◆ **WORK TO DO**:
1. Retype the passage from "Brendan Miller" to "XADD performance wise." in the thread on locking.
2. In the thread on locking, how much slower would updating CPython's reference counts be with LOCK INCR?

It would not have occurred to me that "lock inc" increments "without
locking". I understand that's different from a lock value sitting in
the data object but I thought that "lock-free algorithm" meant one
that didn't assert any of these hardware locks either. Maybe I'm
wrong.
Just do the locking properly and worry about optimisations later.

That has already been tried, and found to be unacceptably slow for the
purpose at hand. Now we're looking for the optimizations.
 
R

Rhodri James

It would not have occurred to me that "lock inc" increments "without
locking". I understand that's different from a lock value sitting in
the data object but I thought that "lock-free algorithm" meant one
that didn't assert any of these hardware locks either. Maybe I'm
wrong.

I tend to live in single-core worlds, so "inc" on its lonesome works
just fine.
That has already been tried, and found to be unacceptably slow for the
purpose at hand. Now we're looking for the optimizations.

In that case I'd second the suggestion of taking a long, hard look
at the Linux core locking and synchronisation primatives.
 
B

Brendan Miller

It would not have occurred to me that "lock inc" increments "without
locking". I understand that's different from a lock value sitting in
the data object but I thought that "lock-free algorithm" meant one
that didn't assert any of these hardware locks either. Maybe I'm
wrong.

Right... I was wondering about that. Well, any kind of memory access
gets exclusive control of the bus except on NUMA, but I'm wondering
how CMPXCHG
http://en.wikipedia.org/wiki/Compare-and-swap

compares to XADD performance wise.

It seems to me that both of them must pull the old value across the
bus, hang onto the bus, and move the new value in. Maybe since XADD
needs to perform arithmetic there will be a few cycles lag between
getting the old value and pushing the new value? Maybe CMPXCHG doesn't
go through the ALU?

If the bus isn't just sitting idle and you can immediately push out
the new value then there's no real locking. Actually this article
explicitly mentions CMPXCHG as lock free.

http://en.wikipedia.org/wiki/Lock-free_and_wait-free_algorithms
 
P

Paul Rubin

Rhodri James said:
I tend to live in single-core worlds, so "inc" on its lonesome works
just fine.

In a single core world we wouldn't be having these endless angsty
conversations about eliminating the GIL.
In that case I'd second the suggestion of taking a long, hard look
at the Linux core locking and synchronisation primatives.

Do you understand what the issue is, about CPython's reference counts?
Do you have any idea how often the interpreter updates them? Even
using LOCK INCR (raw machine instruction, not portable C, no operating
system involvement), manipulating the ref counts would be around 100x
slower than it is now.
 
R

Rhodri James

Do you understand what the issue is, about CPython's reference counts?

◆ **RECORDED INFORMATION**:

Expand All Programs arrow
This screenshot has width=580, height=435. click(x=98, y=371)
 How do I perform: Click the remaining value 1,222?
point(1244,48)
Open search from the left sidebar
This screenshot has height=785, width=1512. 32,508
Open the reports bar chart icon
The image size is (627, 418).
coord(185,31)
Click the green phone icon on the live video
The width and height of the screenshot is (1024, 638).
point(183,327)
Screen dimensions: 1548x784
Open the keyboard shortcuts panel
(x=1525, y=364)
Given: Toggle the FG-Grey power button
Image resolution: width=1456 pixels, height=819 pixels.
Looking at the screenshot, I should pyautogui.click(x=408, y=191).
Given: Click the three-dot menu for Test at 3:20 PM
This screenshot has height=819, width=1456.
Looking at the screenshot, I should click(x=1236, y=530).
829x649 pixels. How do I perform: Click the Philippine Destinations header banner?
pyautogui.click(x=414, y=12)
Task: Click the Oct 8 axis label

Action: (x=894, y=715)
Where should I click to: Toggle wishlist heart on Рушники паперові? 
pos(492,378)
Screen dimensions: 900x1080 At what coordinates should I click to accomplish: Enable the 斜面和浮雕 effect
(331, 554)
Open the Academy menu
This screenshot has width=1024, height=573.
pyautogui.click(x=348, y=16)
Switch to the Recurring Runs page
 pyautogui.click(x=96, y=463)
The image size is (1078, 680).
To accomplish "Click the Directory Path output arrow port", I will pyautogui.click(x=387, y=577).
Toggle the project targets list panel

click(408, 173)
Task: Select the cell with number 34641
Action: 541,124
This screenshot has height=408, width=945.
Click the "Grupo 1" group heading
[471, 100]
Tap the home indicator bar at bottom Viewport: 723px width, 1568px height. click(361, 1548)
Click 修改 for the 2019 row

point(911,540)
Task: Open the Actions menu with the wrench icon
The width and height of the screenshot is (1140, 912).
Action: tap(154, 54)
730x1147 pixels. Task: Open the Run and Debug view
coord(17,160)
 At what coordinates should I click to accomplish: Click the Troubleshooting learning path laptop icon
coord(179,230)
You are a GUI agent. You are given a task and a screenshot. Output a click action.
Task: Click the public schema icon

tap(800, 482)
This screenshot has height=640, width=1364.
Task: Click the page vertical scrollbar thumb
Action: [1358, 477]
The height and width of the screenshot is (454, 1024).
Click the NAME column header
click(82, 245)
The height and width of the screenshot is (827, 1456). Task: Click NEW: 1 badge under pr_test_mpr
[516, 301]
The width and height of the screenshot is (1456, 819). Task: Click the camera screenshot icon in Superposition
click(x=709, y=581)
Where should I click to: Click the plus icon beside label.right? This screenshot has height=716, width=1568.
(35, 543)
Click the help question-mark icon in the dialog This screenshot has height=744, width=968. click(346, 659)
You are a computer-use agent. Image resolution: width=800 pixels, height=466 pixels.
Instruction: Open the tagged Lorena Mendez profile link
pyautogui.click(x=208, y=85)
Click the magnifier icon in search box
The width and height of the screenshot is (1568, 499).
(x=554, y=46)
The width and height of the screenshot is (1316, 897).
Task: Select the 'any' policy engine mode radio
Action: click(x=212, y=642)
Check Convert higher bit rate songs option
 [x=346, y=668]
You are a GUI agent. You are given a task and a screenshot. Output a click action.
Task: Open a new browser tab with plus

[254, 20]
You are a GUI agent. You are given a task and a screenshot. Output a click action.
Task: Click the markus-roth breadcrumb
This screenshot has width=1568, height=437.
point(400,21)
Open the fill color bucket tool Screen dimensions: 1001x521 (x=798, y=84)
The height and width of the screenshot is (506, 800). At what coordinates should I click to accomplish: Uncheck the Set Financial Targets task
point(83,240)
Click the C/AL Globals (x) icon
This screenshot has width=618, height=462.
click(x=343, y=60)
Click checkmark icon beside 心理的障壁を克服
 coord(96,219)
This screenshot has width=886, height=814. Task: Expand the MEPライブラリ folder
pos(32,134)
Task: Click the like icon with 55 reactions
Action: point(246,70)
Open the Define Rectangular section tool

◆ **FINAL ANSWERS**:
1.
Brendan Miller

It would not have occurred to me that "lock inc" increments "without
locking". I understand that's different from a lock value sitting in
the data object but I thought that "lock-free algorithm" meant one
that didn't assert any of these hardware locks either. Maybe I'm
wrong.

Right... I was wondering about that. Well, any kind of memory access
gets exclusive control of the bus except on NUMA, but I'm wondering
how CMPXCHG
http://en.wikipedia.org/wiki/Compare-and-swap

compares to XADD performance wise.

2. Around 100 times slower than it is now.